A set of manganese oxide catalysts was synthesized and doped with Cu and/or Fe by means of the citric acid sol-gel preparation method. The samples were studied by means of several characterization techniques: field-emission scanning electron microscopy (FESEM), X-ray powder diffraction (XRD), N₂-physisorption at -196 °C, H₂ and soot temperature-programmed reduction (H₂-TPR, soot-TPR) and X-ray photoelectron spectroscopy (XPS). The catalytic performance of the prepared catalysts was investigated in the oxidation of a probe VOC molecule (propylene) and carbon soot singularly and simultaneously.
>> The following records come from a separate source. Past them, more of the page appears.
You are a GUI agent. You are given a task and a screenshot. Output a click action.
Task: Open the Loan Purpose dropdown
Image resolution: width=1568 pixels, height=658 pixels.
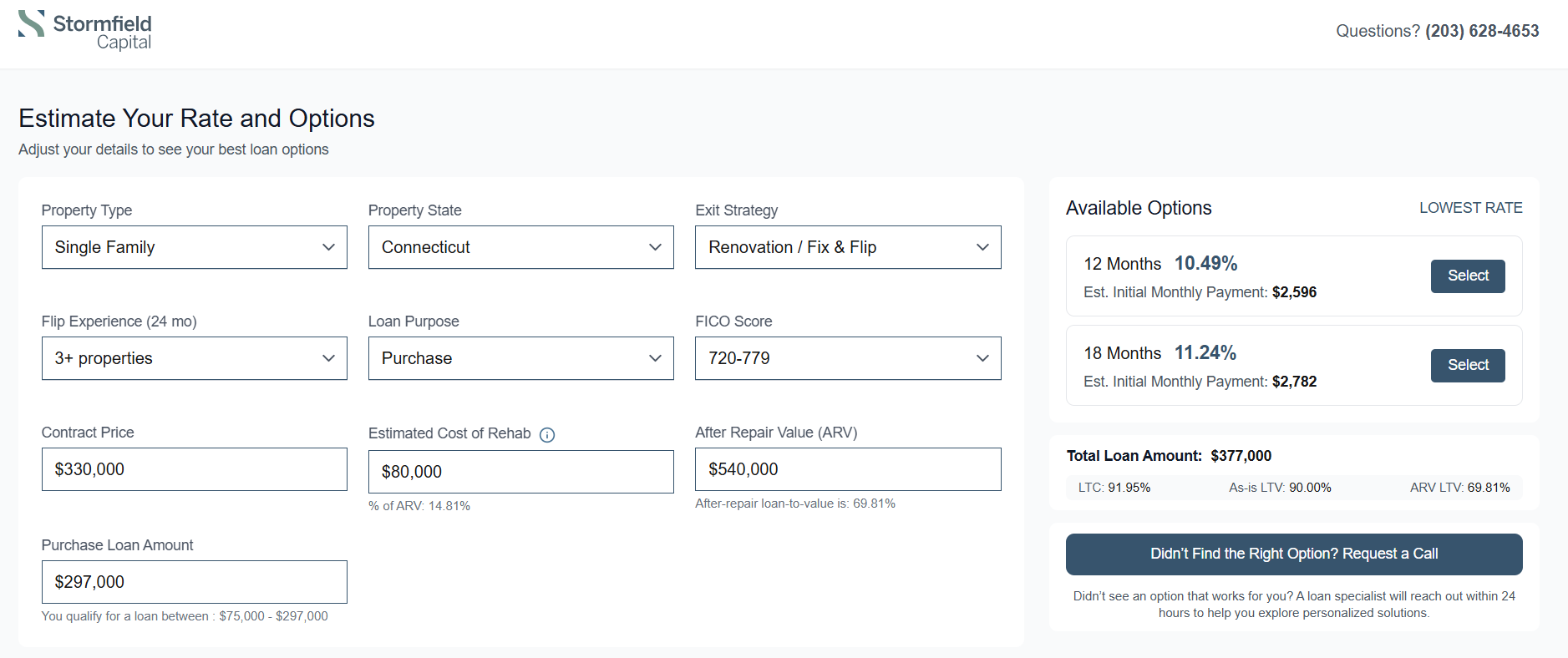coord(520,358)
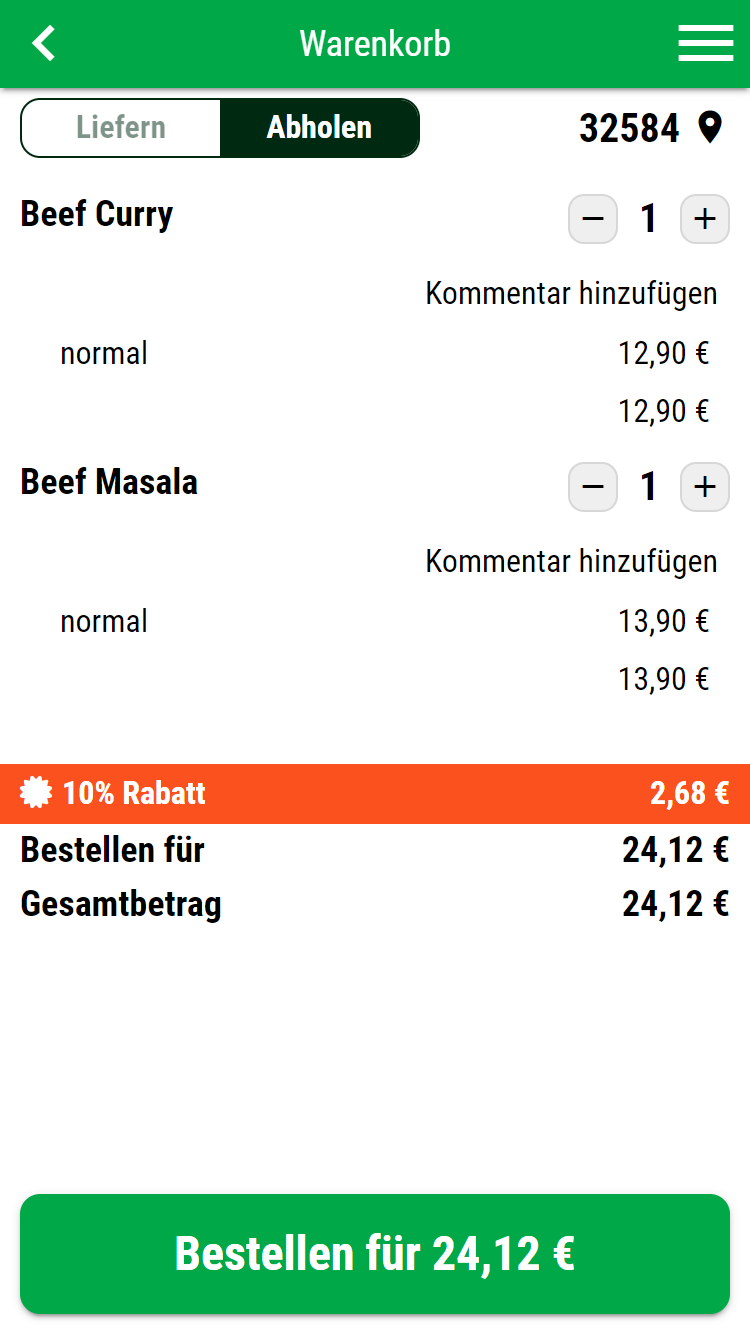Tap the Beef Curry normal size row
This screenshot has height=1334, width=750.
coord(384,353)
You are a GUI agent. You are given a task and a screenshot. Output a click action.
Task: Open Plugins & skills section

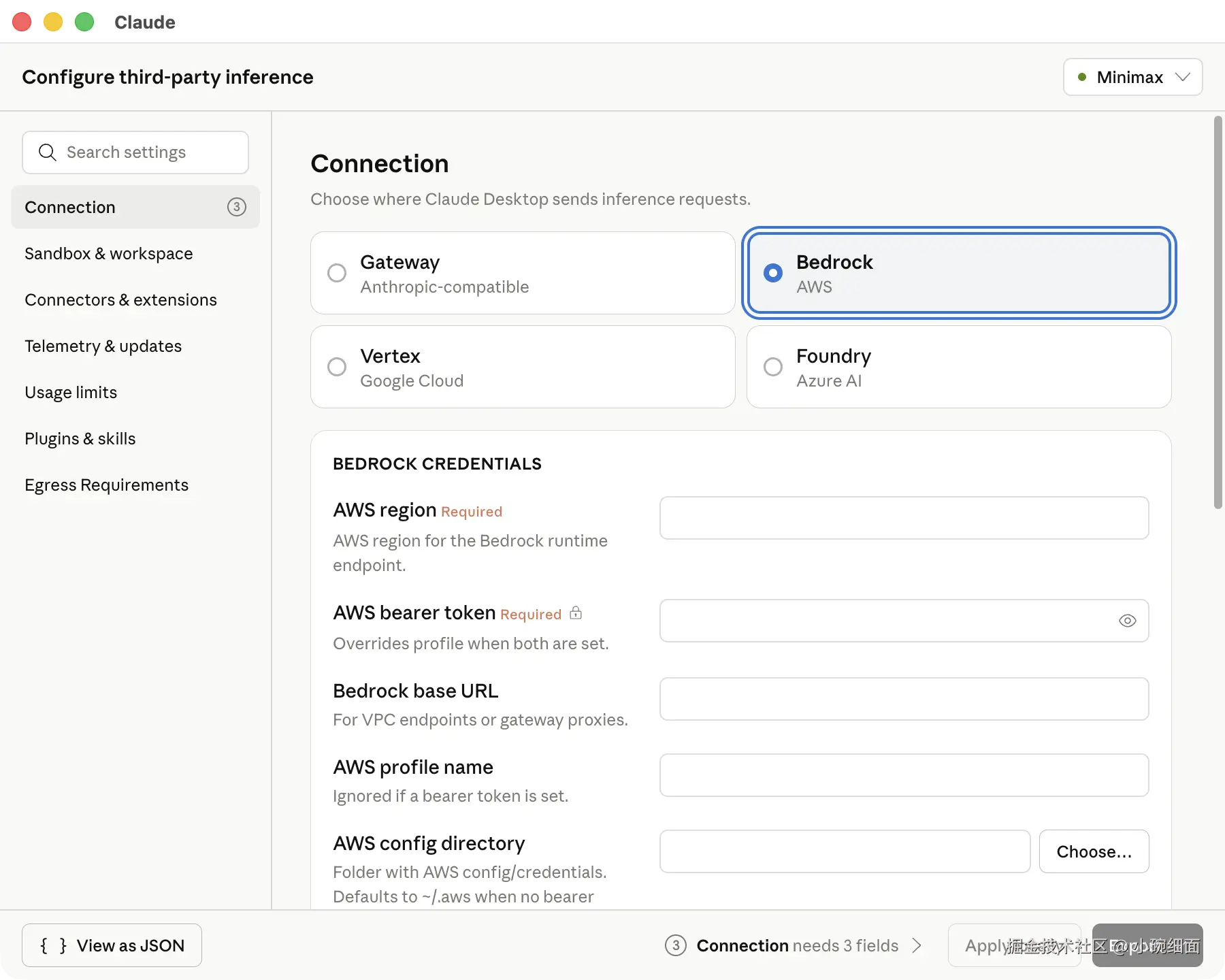point(80,439)
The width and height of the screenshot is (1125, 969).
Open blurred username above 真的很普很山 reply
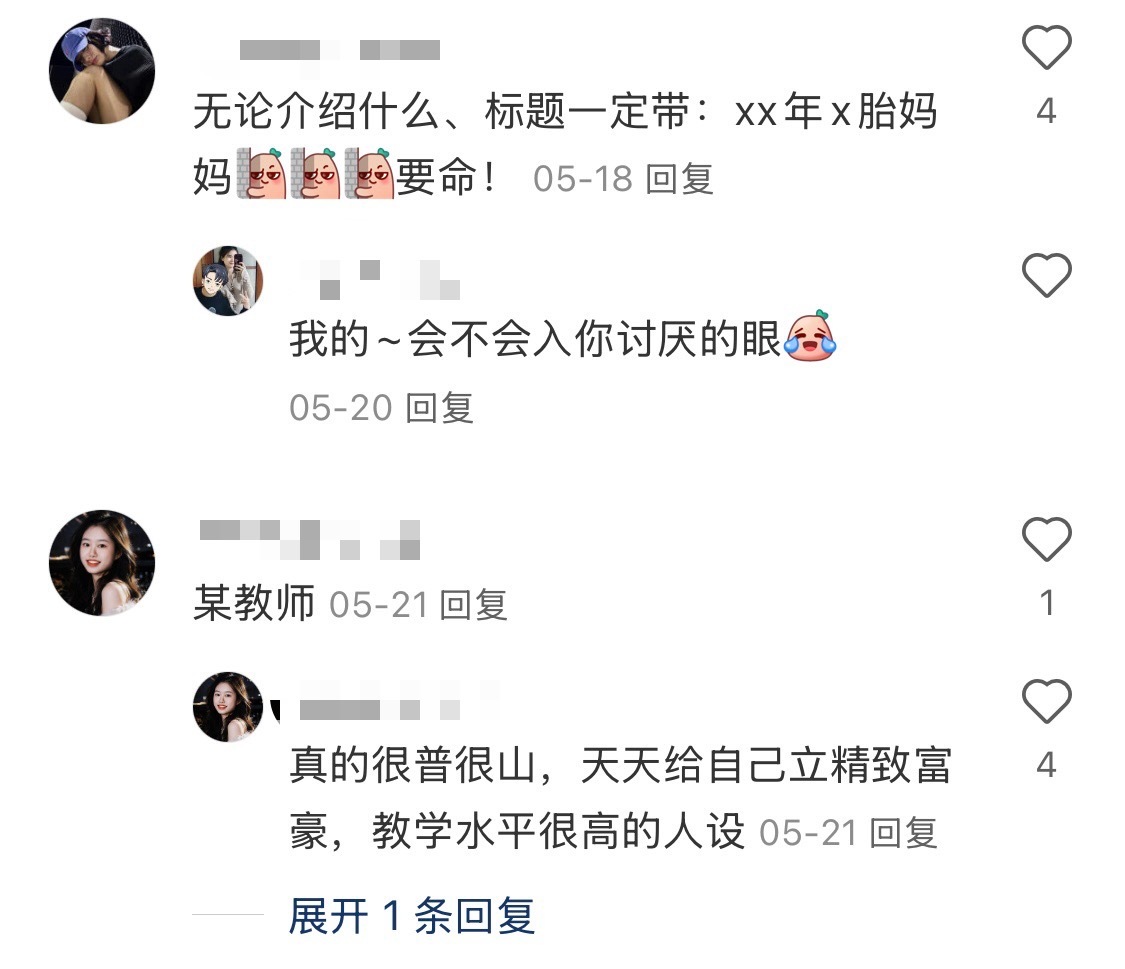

The catalytic performances were studied as well assuring a content of 5 vol.% of water in the gaseous reactive mix. The investigations evidenced that the best soot catalytic oxidation rates occurred over the Mn₂O₃ sample, while the copper-doped manganese oxide (i.e. the MnCu₁₅) showed the best performance in the decomposition of propylene. The soot conversion rates of the samples were positively correlated to the Mn³⁺/Mn²⁺ ratio of the samples, while the activity in the oxidation of propylene could be attributed to the reducibility enhancement caused by the insertion of Cu species in the structure of Mn₂O₃. The most active samples in soot oxidation demonstrated only a slight catalytic activity deactivation after thermal aging and practically no deactivation during the tests with humidity. Interestingly, the simultaneous soot-propylene oxidation tests evidenced an enhancement of the oxidation of soot particles in “tight” contact with the catalyst, likely due to a cooperative effect between soot and propylene oxidation.